Condamnée à trois ans de prison, elle est ensuite incarcérée à Barberousse. Sa vie ne tient alors plus qu’à un fil. Un médecin militaire, le commandant Richaud, obtient son transfert en France. Elle passe de prison en prison : Fresnes, Amiens, Toulouse, Bastia, d’où elle s’enfuit, grâce à l’aide de communistes français qui l’hébergent à Nice jusqu’à la fin de la guerre. En 2000, son témoignage, dans les colonnes du Monde, puis de L’Humanité, déclencha une tempête, ouvrant le débat sur l’institutionnalisation de la torture pendant la guerre d’Algérie, jamais officiellement reconnue.
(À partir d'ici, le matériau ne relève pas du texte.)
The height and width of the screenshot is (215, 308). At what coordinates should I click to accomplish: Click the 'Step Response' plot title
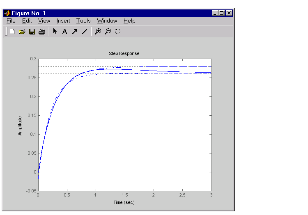(124, 53)
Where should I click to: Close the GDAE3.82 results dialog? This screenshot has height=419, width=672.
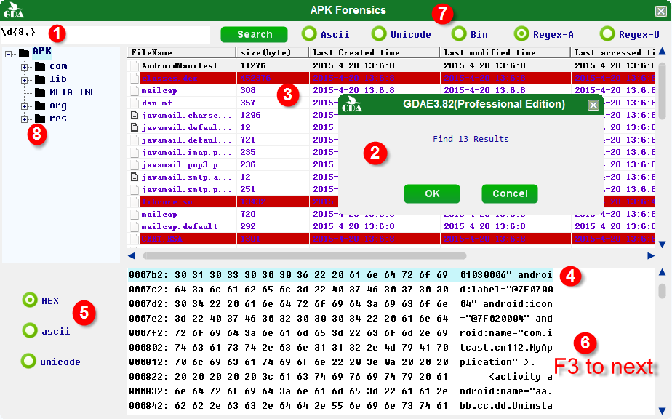click(593, 105)
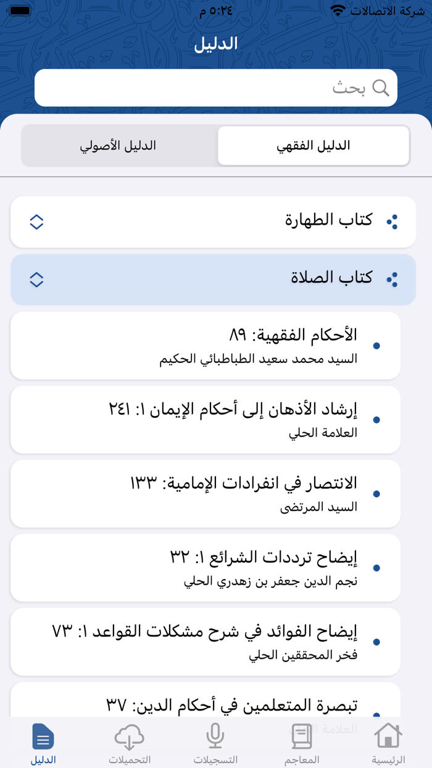
Task: Tap the battery indicator in the status bar
Action: pos(19,9)
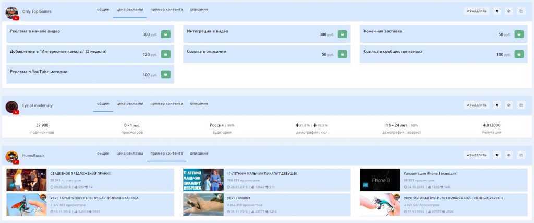Click block icon for Eye of modernity
This screenshot has width=534, height=223.
click(x=508, y=105)
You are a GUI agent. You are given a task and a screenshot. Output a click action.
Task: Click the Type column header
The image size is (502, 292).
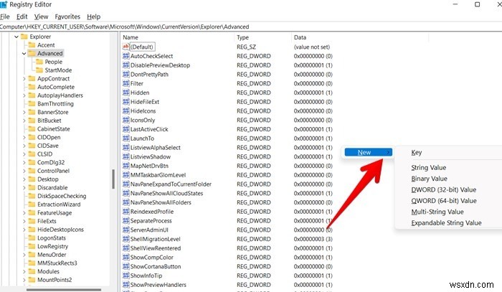(242, 37)
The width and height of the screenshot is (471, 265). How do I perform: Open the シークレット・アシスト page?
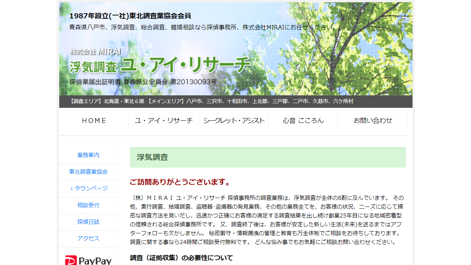pos(234,120)
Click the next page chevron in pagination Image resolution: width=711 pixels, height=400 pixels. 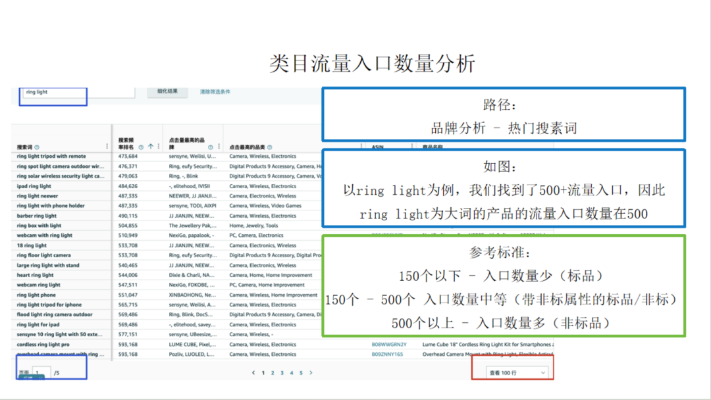(x=311, y=373)
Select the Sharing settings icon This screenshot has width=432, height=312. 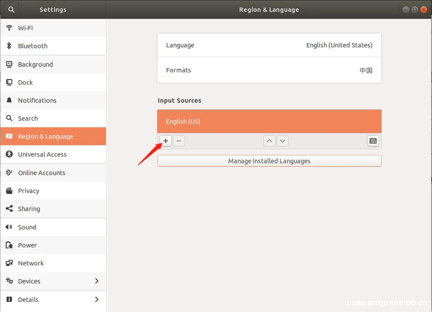coord(10,208)

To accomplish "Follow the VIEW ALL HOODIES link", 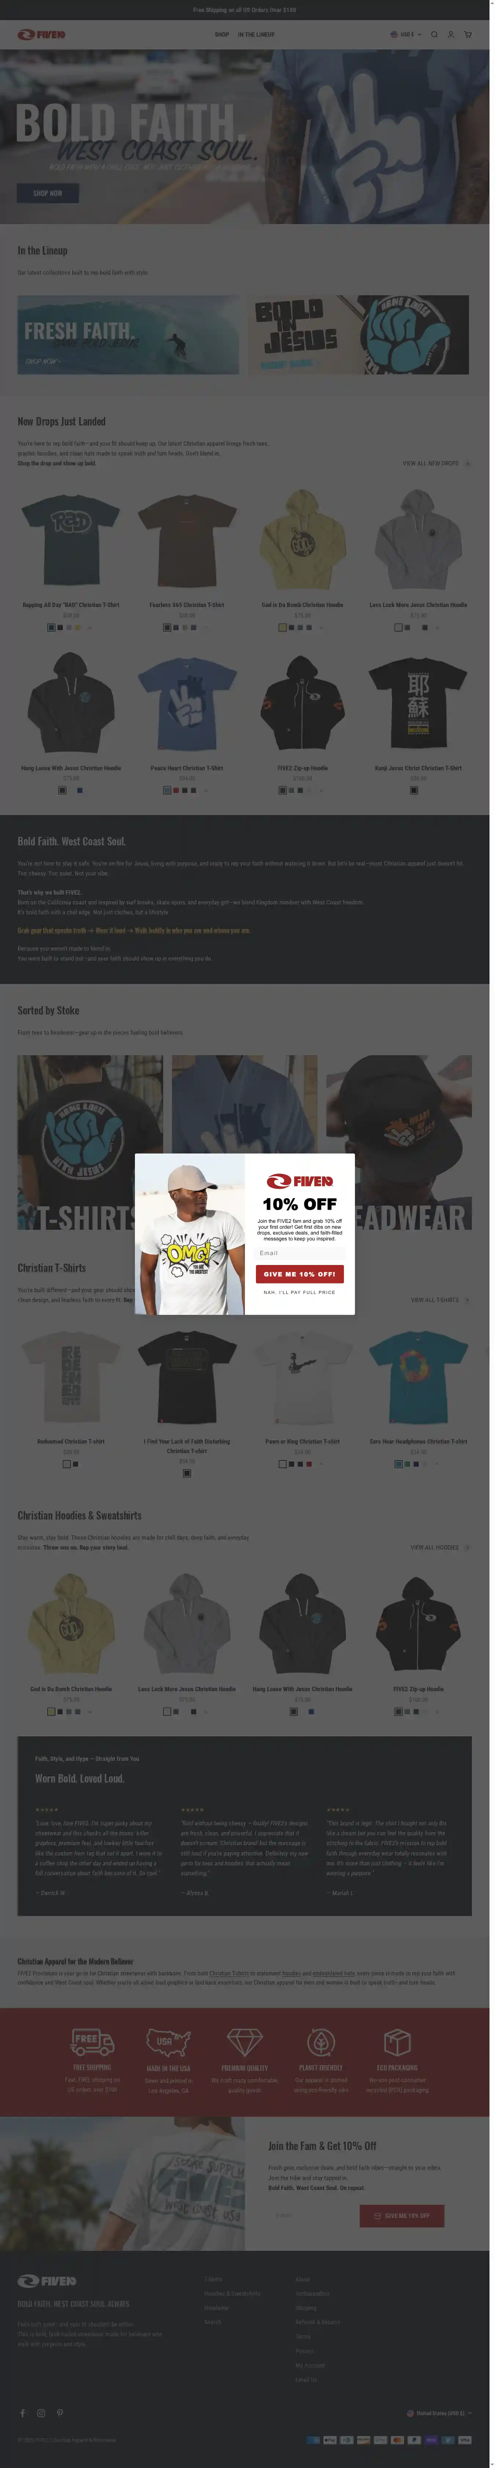I will (435, 1548).
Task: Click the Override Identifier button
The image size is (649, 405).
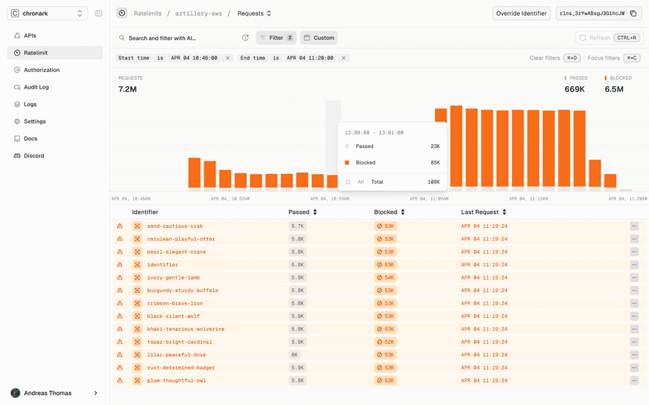Action: point(521,13)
« Je le regrette vraiment. Tout cela faisait partie d’une certaine ambiance, à cette époque, à Alger », avoua alors Massu, tandis que Bigeard niait toujours tout en bloc. Louisette Ighil Ahriz eut aussi le courage de briser un terrible tabou, celui du viol, dont furent victimes d’innombrables Algériennes pendant la guerre d’indépendance. Dans nos sociétés patriarcales, archaïques, on ne parle pas du viol, entouré d’un silence mortel. Le sentiment de honte empêche la plupart des victimes de parler », dit-elle. Louisette Ighil Ahriz, elle, a parlé. Pour transmettre, témoigner devant les jeunes générations. Elle n’en a tiré aucun soulagement personnel. Les fantômes de Graziani, de Massu, de Bigeard la hantent toujours, chaque nuit. « Quand les sévices cessent, la torture morale, elle, continue. Vous la payez cher. C’est la plus terrible des privations de liberté », souffle-t-elle. Malgré le poids de la souffrance, Louisette Ighil Ahriz reste une combattante de la justice sociale, de la démocratie, une militante de la mémoire. Une féministe, aussi, convaincue que les jeunes Algériennes sauront trouver, à leur façon, le chemin de l’émancipation.